— Actions to take —
A. In the Center page, how many of the Center's interns have gone on to veterinary school and graduate training?
B. Reproduce the part of the Center page between "Many of our student volunteers" and "you most like?", inclusive.

— Document segment —
--- START ---
Students from all over the world come to the Center to work and study. Students come to the Center to gain valuable first hand experience in veterinary medical technology, medicine and natural history. Our internship program specializes in full-immersion apprentice-style job training to high school and undergraduate students. Over a hundred, out of eight-hundred, of our interns have gone on to veterinary school and graduate training. Many gained their first exposure to the field of veterinary medicine at the Center as volunteers who then went on to be interns at the Center. Students have come to us from schools like Harvard, Yale, Princeton, Boston University, Boston College, Mt. Ida College, Becker College, Dartmouth, Bowdoin, Colby, and the Universities of Virginia, New Hampshire, Maine, Alaska, Hawaii, Massachusetts, Maryland, and so forth. Students who have interned at the Center have represented all-in-all about a hundred colleges and universities.
Many of our student volunteers and interns want to become professionals in the field of veterinary medicine. Many of our students already have. Becoming a veterinarian or veterinary technician is a complicated process. The central quality of students on this career path is an unflagging curiosity about animals. What kinds of animals are you most curious about? What is it about these kinds of animals that you most like?
What Is Wrong With This Patient?
Cryer Gardener the Muscovy duck came into the Wildlife Center for an Odd Pet Vet appointment after his owners noticed that he was having trouble waddling. There was some suspicion that he had been eating “hardware” from around the inside of his pen and had possibly ingested something a little screwy. Waterfowl will often times eat small stones and pebbles to aid with digestion and the thought was that Cryer had just gotten a little overzealous. After further examination Dr. Mertz and the Gardener’s decided to proceed with some x-rays in an attempt to locate the problem. The x-ray of Cryer (pictured…) revealed that he had swallowed an array of different objects. What do you see on this x-ray and how many can you count?
Cryer was diagnosed with a classic case of “hardware disease” and because of the amount of sharp material that he had eaten Dr. Mertz decided to perform on the spot surgery to remove the objects. The procedure was a success and Cryer recovered at home with his family: Another happy end to a fowl situation.
--- END ---
— Exercise data —
--- START ---
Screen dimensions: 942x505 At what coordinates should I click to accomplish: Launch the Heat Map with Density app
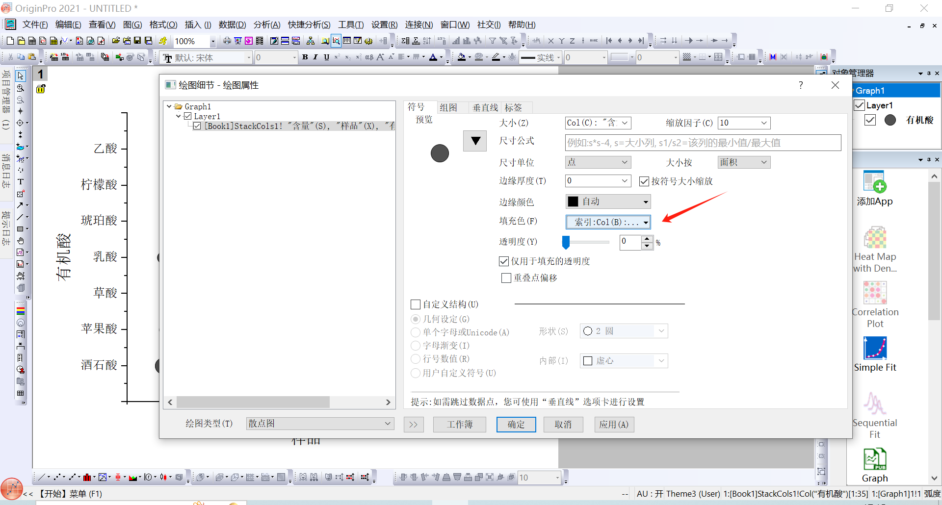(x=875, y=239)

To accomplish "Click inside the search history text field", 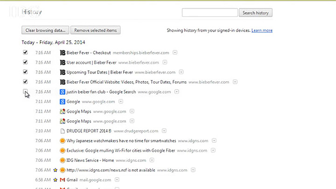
--- END ---
— Results of the tasks —
A. Over a hundred, out of eight hundred.

B.
Many of our student volunteers and interns want to become professionals in the field of veterinary medicine. Many of our students already have. Becoming a veterinarian or veterinary technician is a complicated process. The central quality of students on this career path is an unflagging curiosity about animals. What kinds of animals are you most curious about? What is it about these kinds of animals that you most like?